TRAVAIL DEMANDÉ -
A - Dans l'extrait affiché, commence au passage qui contient « Robert Brasillach, Les » et arrête-toi après « Celui qui règne... ». Recopie ce passage en changeant « Commentaires » en « Réactions ».
B - D'après l'extrait affiché, qui, selon le commentaire, ne dédaignait pas non plus les longues périodes ?

EXTRAIT AFFICHÉ -
###

• On peut préférer un peu de tristesse

    « Le jeune fasciste, appuyé sur sa race et sur sa nation, fier de son corps vigoureux, de son esprit lucide, méprisant les biens épais de ce monde, le jeune fasciste dans son camp, au milieu des camarades de la paix qui peuvent être les camarades de la guerre, le jeune fasciste qui chante, qui marche, qui travaille, qui rêve, il est avant tout un être joyeux. »

                                                              Robert Brasillach, Les sept couleurs


  • Commentaires

    1
    Samedi 27 Septembre 2008 à 20:24
    Celui qui règne...
    Période classique: protase et apodose, à la Bossuet: "Celui qui règne dans les cieux, et de qui relèvent tous les empires, à qui seul appartient la gloire, la majesté et l'indépendance, est aussi le seul qui se glorifie de faire la loi aux rois, et de leur donner, quand il lui plaît, de grandes et de terribles leçons." Mais les finesses rhétoriques mises au service de la fange et du bourbier de cette idéologie laissent songeur! Ce qui est intéressant est que de Gaulle ne dédaignait pas non plus les longues périodes (Paris... Paris outragé, etc) mais au service d'une cause diamétralement opposée.

###

DONNÉES FOURNIES -
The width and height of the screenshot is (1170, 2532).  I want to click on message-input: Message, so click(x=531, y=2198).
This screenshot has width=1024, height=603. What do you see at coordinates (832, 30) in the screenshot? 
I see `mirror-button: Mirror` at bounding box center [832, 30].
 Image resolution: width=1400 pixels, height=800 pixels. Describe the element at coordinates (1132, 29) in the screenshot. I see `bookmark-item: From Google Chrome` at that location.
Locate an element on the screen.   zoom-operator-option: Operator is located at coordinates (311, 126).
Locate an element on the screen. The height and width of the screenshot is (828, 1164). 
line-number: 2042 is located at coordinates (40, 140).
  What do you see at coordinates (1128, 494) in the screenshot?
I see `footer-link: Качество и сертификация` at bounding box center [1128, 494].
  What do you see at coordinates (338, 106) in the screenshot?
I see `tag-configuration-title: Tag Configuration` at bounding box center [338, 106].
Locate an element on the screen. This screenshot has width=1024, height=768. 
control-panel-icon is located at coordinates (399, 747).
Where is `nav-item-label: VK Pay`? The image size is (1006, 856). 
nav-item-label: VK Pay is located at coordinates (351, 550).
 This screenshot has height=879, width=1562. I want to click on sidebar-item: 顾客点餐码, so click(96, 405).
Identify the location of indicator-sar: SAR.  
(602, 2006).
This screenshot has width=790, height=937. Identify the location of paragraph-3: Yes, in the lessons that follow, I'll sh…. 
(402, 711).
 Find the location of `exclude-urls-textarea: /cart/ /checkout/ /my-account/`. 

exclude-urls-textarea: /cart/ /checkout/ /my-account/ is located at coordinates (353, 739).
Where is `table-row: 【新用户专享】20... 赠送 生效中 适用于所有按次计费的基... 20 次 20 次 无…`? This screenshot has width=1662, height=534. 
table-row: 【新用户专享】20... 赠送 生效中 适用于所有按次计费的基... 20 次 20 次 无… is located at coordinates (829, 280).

###

CORRIGÉ -
A -
Robert Brasillach, Les sept couleurs


  • Réactions

    1
    Samedi 27 Septembre 2008 à 20:24
    Celui qui règne...

B - De Gaulle